I am surprised how much I like Burns’ films, especially the ones like The Groomsmen that are so overtly masculine and tough guy centric. I attribute this success to his dealing mainly in character and his being able to depict the complexity of relationships between guys who would never use the word relationship to describe their bond.

Sunday, June 04, 2006

 

Texas (2005)

Director: Fausto Paravidino

Should you see it? No, run away!

This SIFF film may be the worst film I have ever seen. This film is so bad I cannot waste another character

 

Tramp, Tramp, Tramp (1926) & Au Bonheur Des Dames (1930)

Director: Frank Capra
Director: Julien Duvivier

All of my National Board work is behind me, the SIFF is in full swing and I’m back on the blog!

Should You See It? See them together and compare.

The first film (of 8) I have seen at SIFF is Au Bonheur Des Dames, and it is remarkably similar to a film starring Harry Langdon I saw at the Northwest film forum two weeks ago called Tramp, Tramp, Tramp.

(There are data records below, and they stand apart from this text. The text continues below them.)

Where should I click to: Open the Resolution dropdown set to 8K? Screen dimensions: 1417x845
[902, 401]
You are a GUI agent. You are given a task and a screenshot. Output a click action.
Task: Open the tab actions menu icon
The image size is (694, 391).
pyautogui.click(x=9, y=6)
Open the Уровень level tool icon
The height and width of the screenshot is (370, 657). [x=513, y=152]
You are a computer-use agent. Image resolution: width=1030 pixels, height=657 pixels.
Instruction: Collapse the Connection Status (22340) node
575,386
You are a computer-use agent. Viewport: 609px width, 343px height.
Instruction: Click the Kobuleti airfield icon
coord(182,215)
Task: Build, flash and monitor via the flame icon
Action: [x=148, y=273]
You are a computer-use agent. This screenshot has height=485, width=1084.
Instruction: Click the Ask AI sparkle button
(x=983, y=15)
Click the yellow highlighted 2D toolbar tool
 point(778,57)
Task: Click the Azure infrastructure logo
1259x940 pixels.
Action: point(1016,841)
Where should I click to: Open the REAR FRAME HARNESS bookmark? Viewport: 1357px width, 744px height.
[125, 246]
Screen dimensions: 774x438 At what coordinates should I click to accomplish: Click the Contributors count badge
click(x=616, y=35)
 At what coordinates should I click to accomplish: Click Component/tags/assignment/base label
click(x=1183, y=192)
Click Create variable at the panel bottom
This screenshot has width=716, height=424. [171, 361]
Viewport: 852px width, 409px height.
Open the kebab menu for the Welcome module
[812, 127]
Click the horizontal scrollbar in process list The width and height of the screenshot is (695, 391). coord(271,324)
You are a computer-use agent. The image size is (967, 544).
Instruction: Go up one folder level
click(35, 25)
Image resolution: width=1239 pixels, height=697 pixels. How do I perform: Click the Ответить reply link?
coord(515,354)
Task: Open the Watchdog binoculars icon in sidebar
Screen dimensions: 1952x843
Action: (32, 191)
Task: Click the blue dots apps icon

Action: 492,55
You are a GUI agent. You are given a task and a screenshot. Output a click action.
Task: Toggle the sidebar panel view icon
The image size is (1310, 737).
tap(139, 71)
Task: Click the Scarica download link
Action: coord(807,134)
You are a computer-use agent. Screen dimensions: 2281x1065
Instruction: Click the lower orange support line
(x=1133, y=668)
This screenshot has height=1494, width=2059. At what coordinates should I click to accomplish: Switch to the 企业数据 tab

Both are silent films (and both had really great live film scores accompanying them). Au Bonher Des Dames is French released in 1930 while Tramp, Tramp, Tramp is Hollywood released in 1926.

The Plots: The title Au Bonheur Des Dames (The Ladies’ Paradise) refers to the name of the behemoth department store that is ruthlessly and purposefully crushing all the family run boutiques in Paris. Our heroine is trying to help her aging uncle (with the dying daughter) save his business. While in the Hollywood counterpart Langdon, our protagonist, is trying to save his father’s shoe making business from the behemoth industrial shoe company trying to run all the mom and pop shoe-makers out of business. (It is basically the current Walmart story in perhaps its initial inception? It would be interesting to see how far back the ruthless behemoth vs. the mom and pop saga goes back in time.)

The solutions: The niece goes to work as a model at the Au Bonheur Des Dames to bring in some extra cash. Langdon enters a cross country race to win the $10,000 prize and save his father’s business. The catch? The race is put on by the rival shoe giant and he must wear the rivals shoes in the stunt designed to advertise the product that is putting his dad out of business.

The outcomes: The girl’s uncle goes nuts (when his daughter dies and he sees the manger of Au Bonheur Des Dames) and goes on a shooting spree through Au Bonheur Des Dames until he is shot and killed himself. (How old is the shooting spree as a way to express supreme alienation?) While back in the good ole USA Langdon wins the race, the money and saves dad.

The romance: Both also fall in love with the rival. The niece is loved by and eventually loves the manger of Au Bonheur Des Dames. Langdon loves first the image (in the ads) and then the real daughter of the rival shoe company who loves him back.

The message: In the French version the niece comes to see the behemoth conquering the mom and pop as progress and her family as wrong to fight progress. She happily concedes her uncle’s building to be torn down and turned into another giant palace for luxury of goods. It is quite a startling and unexpected social and political message – get out of the way old people with your old businesses, here comes something new, better and unstoppable – ruthless laise-a-faire capitalism. Meanwhile back in Hollywood Capra is asserting the triumphant of the little guy over the behemoth. Langdon shows us how with a little old fashioned pluck, hard work, sacrifice and innocent faith the most humble of men can take on and win against the most powerful. (And there is a straight-line for Capra from Tramp, Tramp, Tramp to Mr. Smith Goes to Washington to It’s a Wonderful Life.)